Why parents are required to pay child support

On behalf of Stange Law Firm, PC posted in Family Law on Thursday, January 31, 2019.

A noncustodial parent in Missouri may be required to pay child support to the custodial parent. Generally, the child spends most of their time living with the custodial parent. This is referred to as physical custody. Legal custody, which pertains to making decisions about the child’s education, schooling and other important matters, is separate and may be shared when physical custody is not.

Child support is calculated based on several factors, including income and standards of living. It is intended to cover basic expenses, which may include school costs, extracurricular activities, food, shelter, toys, medical care and furniture the child uses. A parent can use child support payments for utilities and rent since these are part of the child’s shelter. However, the recipient parent is not permitted to use the money for vacations or personal items. If there is child support money left at the end of the month, the parent should put it away in case it is needed.

Child support may be taken directly from the noncustodial parent’s paycheck. A parent who is unable to keep up with child support payments can apply to the court for a modification.

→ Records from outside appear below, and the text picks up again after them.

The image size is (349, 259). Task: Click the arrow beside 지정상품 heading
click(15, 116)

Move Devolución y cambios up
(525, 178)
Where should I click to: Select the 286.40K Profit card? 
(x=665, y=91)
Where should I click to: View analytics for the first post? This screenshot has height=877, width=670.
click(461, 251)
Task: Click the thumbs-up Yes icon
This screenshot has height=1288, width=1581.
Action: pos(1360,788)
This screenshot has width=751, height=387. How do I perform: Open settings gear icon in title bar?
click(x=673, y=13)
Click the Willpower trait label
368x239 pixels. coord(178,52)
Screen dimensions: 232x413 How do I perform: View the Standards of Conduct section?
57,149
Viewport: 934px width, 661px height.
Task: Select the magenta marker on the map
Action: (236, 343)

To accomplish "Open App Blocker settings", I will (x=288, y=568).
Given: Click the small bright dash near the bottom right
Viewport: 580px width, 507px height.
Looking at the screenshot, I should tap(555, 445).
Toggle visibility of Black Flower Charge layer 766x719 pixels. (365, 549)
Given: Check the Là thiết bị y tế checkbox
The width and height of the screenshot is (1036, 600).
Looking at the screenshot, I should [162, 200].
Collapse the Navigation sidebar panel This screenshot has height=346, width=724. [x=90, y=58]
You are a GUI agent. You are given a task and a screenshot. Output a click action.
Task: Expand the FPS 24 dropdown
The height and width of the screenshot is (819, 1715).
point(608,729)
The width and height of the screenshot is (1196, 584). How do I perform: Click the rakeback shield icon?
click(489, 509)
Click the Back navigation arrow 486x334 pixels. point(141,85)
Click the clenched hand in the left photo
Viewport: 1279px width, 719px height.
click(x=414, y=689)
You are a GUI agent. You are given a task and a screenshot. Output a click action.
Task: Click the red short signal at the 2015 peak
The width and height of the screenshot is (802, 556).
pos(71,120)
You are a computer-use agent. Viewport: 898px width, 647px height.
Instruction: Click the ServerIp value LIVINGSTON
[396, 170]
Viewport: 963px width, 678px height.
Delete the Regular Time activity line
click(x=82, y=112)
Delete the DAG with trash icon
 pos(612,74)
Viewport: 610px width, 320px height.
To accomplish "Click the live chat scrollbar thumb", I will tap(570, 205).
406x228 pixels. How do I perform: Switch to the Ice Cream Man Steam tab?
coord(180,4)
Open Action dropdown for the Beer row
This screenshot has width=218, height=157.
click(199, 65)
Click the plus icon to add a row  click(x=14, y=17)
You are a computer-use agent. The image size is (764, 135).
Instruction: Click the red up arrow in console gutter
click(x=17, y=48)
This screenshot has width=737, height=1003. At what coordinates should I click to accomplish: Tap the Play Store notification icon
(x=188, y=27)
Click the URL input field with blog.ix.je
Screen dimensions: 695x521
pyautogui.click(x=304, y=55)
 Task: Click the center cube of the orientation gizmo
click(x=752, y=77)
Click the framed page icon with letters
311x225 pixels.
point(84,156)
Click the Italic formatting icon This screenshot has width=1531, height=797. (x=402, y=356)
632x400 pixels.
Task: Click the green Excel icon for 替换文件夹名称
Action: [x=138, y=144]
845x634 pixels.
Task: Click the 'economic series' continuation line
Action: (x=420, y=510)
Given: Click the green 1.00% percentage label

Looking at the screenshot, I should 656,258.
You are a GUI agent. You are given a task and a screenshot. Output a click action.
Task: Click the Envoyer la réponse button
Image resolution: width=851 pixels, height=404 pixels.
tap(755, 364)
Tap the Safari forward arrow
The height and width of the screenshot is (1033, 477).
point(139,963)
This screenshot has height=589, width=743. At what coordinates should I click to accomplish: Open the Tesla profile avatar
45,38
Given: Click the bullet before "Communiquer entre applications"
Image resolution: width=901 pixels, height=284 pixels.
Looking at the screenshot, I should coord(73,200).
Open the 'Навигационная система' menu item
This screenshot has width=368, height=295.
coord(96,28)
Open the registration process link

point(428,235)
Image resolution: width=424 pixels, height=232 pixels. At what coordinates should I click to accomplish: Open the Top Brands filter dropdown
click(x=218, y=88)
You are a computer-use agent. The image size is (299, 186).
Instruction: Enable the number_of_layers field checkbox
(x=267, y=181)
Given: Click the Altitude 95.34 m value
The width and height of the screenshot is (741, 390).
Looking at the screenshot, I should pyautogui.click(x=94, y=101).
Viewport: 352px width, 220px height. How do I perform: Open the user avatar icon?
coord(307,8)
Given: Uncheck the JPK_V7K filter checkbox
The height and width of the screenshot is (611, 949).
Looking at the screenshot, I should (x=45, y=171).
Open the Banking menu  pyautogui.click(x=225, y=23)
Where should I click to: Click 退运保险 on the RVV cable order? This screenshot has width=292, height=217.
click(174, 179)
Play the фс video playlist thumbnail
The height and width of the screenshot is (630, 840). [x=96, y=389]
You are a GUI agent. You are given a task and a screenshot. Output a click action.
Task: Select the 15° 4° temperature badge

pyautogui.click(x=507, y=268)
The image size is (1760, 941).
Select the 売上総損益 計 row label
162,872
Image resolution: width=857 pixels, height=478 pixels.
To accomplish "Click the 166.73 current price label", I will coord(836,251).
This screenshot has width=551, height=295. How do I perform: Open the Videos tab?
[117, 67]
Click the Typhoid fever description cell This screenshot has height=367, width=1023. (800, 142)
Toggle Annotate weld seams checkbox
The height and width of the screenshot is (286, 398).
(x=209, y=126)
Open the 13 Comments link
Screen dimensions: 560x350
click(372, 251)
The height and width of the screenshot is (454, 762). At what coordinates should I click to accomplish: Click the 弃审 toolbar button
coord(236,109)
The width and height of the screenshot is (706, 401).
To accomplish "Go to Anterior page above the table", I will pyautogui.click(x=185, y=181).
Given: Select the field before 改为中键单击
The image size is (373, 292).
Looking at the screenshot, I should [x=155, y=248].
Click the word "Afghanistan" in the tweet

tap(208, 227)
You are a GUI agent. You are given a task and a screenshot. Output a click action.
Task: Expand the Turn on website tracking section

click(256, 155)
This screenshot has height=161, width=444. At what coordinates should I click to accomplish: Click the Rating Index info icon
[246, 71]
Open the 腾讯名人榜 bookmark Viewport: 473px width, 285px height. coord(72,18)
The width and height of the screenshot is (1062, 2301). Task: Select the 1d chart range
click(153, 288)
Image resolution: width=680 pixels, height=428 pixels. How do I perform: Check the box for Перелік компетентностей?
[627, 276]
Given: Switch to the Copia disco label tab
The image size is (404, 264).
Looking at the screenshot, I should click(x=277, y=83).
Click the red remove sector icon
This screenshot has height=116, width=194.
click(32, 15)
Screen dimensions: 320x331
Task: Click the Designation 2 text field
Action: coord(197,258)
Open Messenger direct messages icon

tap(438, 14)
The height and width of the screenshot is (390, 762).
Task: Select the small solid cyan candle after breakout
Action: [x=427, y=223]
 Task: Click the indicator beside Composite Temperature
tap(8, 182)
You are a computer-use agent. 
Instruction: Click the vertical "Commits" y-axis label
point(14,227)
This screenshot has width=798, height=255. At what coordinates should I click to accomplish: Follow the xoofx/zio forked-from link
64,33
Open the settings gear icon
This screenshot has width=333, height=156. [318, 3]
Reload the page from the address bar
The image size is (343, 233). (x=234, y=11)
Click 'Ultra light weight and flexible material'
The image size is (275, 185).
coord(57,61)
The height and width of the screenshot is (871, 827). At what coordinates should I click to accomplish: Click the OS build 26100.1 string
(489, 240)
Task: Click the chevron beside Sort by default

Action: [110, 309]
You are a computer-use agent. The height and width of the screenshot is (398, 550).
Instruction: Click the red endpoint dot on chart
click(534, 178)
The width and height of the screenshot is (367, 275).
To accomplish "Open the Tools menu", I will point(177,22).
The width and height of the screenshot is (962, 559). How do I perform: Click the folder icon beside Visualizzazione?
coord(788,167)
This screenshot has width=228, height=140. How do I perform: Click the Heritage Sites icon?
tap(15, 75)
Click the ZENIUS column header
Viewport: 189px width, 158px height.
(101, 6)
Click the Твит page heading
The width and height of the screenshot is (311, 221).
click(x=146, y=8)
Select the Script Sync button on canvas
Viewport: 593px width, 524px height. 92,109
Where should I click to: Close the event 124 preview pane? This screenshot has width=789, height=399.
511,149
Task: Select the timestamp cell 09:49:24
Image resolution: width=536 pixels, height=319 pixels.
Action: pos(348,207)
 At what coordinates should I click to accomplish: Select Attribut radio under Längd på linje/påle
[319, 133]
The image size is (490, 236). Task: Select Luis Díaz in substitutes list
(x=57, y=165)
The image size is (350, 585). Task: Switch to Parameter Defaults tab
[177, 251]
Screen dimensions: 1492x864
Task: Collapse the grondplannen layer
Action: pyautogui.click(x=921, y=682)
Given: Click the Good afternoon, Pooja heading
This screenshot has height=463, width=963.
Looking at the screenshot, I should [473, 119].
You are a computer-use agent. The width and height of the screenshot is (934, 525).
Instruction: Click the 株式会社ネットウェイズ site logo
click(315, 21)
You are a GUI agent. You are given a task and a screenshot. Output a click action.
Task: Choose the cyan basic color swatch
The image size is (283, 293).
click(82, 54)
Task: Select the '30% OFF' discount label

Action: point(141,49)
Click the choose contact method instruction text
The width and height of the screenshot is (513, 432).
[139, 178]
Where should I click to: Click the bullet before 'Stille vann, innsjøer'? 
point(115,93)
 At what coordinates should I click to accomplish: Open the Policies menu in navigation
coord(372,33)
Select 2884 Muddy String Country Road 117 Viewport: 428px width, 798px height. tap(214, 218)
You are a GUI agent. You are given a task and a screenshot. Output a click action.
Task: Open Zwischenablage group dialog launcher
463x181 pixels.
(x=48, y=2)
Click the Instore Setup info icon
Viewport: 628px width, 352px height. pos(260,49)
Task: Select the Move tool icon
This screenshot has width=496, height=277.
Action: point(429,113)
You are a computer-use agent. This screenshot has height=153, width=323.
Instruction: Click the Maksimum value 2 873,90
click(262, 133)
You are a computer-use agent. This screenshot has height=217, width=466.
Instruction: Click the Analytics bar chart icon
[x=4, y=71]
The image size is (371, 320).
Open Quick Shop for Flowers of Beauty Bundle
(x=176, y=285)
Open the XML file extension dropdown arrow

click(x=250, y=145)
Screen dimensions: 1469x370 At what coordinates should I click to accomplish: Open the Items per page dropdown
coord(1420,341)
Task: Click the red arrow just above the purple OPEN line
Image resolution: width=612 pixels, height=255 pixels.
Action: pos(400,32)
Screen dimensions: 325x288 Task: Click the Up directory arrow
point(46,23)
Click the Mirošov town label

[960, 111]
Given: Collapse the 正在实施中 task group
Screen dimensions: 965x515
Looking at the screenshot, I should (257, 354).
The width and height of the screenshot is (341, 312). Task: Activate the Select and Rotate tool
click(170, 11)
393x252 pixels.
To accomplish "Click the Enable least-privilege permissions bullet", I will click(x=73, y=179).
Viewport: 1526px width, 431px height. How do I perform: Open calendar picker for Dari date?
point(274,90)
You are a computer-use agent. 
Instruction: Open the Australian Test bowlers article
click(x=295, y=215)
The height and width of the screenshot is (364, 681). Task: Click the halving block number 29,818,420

Courts take the responsibility of paying child support seriously. If parents have a prenuptial agreement, it cannot include plans for child custody or support. This type of information could make the agreement invalid. If a parent fails to keep up support payments, the other parent is not permitted to change the custody and visitation arrangement in response. The parent must still be allowed to see the child. As long as parents have a formal child support agreement in place, a parent who is struggling to keep up child support payments can get assistance from the office of child support enforcement. A lawyer could also help with the support modification process.